**Directive**
Locate each line in the records below that contains the word "This", and copy those lines.

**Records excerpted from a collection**
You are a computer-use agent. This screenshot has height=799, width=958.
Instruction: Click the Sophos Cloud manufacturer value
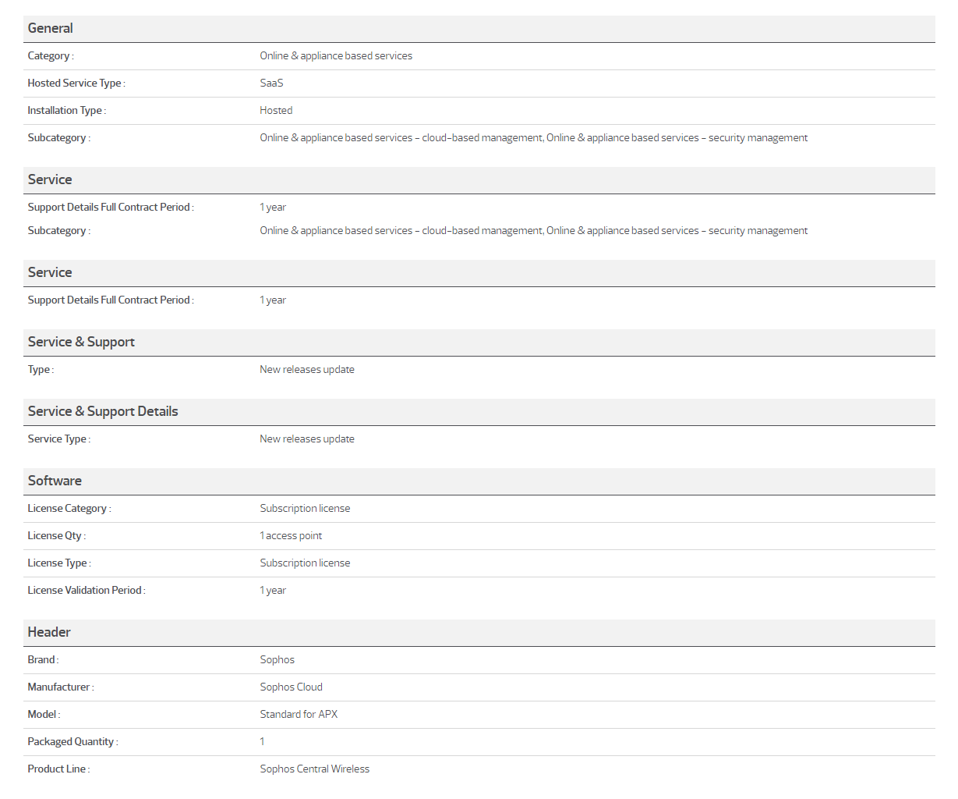tap(291, 687)
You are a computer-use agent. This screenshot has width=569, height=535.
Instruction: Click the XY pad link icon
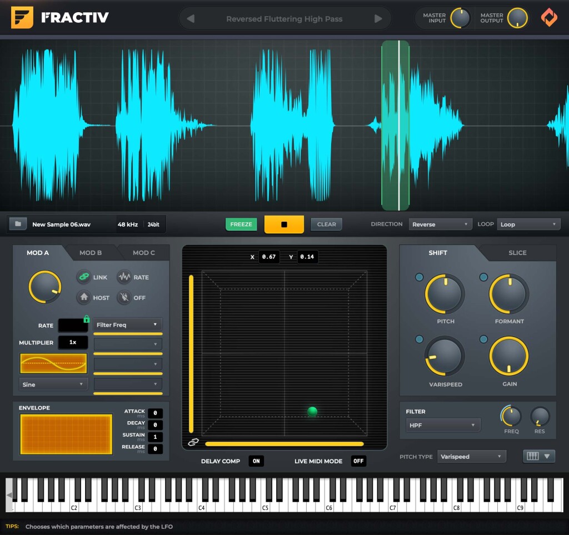pyautogui.click(x=193, y=442)
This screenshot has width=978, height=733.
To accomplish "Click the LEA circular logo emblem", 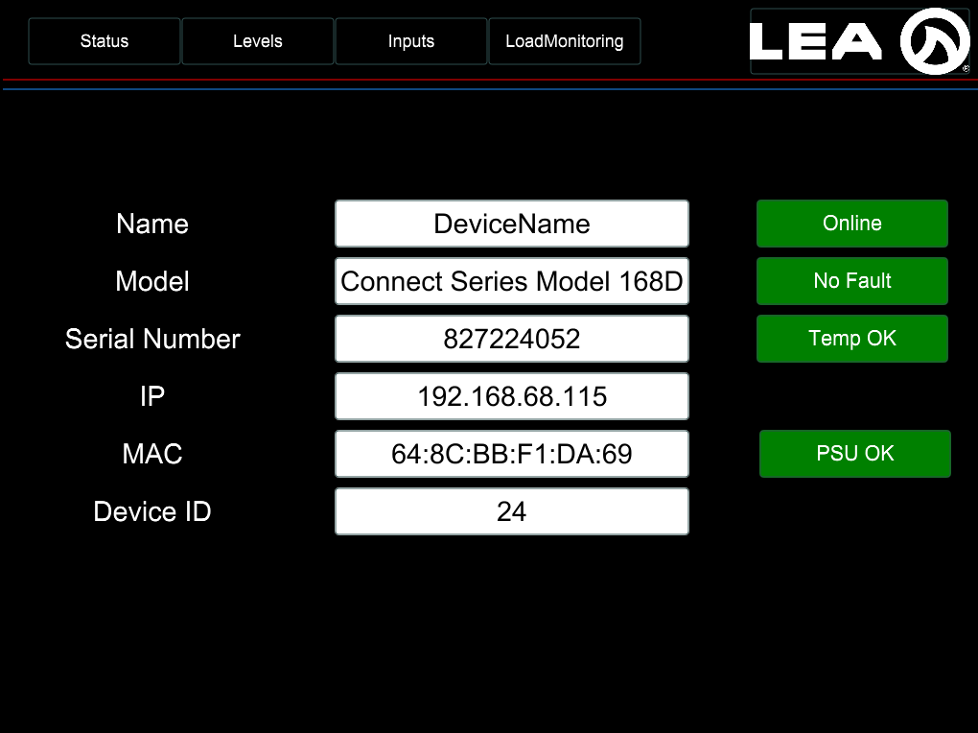I will point(934,41).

**Exercise answer**
You are a computer-use agent. This screenshot has height=799, width=958.
You are a computer-use agent. This screenshot has width=569, height=535.
This screenshot has width=978, height=733.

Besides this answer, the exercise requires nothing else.